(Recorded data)

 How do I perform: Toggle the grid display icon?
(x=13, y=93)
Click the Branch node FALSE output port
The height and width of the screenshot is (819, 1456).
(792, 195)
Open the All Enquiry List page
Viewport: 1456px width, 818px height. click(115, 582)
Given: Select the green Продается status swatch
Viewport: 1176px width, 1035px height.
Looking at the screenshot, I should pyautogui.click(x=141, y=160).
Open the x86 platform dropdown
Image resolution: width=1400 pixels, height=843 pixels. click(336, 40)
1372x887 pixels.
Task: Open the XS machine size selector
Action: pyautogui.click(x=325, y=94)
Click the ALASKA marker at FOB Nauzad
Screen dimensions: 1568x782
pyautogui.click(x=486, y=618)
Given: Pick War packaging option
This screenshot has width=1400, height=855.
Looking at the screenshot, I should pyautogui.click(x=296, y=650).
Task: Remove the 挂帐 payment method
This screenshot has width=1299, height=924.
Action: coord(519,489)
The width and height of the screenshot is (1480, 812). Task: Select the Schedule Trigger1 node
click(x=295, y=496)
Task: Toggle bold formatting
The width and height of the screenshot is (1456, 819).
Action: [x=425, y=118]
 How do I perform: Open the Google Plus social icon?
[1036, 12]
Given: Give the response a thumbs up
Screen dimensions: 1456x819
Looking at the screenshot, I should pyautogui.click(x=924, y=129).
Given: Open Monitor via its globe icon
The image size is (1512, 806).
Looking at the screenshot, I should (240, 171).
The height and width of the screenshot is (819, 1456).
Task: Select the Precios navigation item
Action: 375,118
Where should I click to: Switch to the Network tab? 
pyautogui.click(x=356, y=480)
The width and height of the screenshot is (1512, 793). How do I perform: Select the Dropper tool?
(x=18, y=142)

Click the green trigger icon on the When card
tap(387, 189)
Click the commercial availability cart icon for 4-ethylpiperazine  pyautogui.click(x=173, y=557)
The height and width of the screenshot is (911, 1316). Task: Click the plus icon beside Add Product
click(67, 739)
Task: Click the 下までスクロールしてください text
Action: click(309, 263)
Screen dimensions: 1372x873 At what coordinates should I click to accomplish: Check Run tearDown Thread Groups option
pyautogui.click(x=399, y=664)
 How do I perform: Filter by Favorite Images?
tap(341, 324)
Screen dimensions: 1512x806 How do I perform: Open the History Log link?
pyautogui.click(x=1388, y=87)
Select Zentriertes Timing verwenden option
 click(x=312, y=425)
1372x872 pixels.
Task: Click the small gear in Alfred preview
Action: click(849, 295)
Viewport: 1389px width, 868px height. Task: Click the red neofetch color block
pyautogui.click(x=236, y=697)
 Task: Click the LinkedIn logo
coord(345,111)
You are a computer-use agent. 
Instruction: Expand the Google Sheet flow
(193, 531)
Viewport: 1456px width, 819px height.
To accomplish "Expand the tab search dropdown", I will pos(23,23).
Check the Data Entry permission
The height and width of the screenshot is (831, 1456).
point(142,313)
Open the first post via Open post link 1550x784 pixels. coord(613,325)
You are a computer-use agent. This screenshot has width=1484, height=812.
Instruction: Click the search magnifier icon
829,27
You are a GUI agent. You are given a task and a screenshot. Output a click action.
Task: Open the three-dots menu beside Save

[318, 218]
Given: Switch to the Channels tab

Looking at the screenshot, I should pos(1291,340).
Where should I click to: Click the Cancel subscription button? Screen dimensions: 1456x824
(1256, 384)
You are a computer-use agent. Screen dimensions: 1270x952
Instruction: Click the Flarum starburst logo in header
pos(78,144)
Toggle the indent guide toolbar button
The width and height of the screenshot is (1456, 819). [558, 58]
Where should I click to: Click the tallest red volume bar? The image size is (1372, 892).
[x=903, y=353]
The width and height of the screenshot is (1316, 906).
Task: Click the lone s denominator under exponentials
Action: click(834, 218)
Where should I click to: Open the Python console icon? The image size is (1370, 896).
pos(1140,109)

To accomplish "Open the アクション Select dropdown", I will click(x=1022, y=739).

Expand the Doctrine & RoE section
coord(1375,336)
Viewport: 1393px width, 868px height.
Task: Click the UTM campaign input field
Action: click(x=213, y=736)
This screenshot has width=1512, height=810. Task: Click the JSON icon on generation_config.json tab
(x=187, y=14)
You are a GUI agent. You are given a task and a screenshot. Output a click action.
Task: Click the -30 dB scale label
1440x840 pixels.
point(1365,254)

### Your assignment
A bare number is the whole answer: how many lines in the entries contain "agent"?

### Answer to the problem
5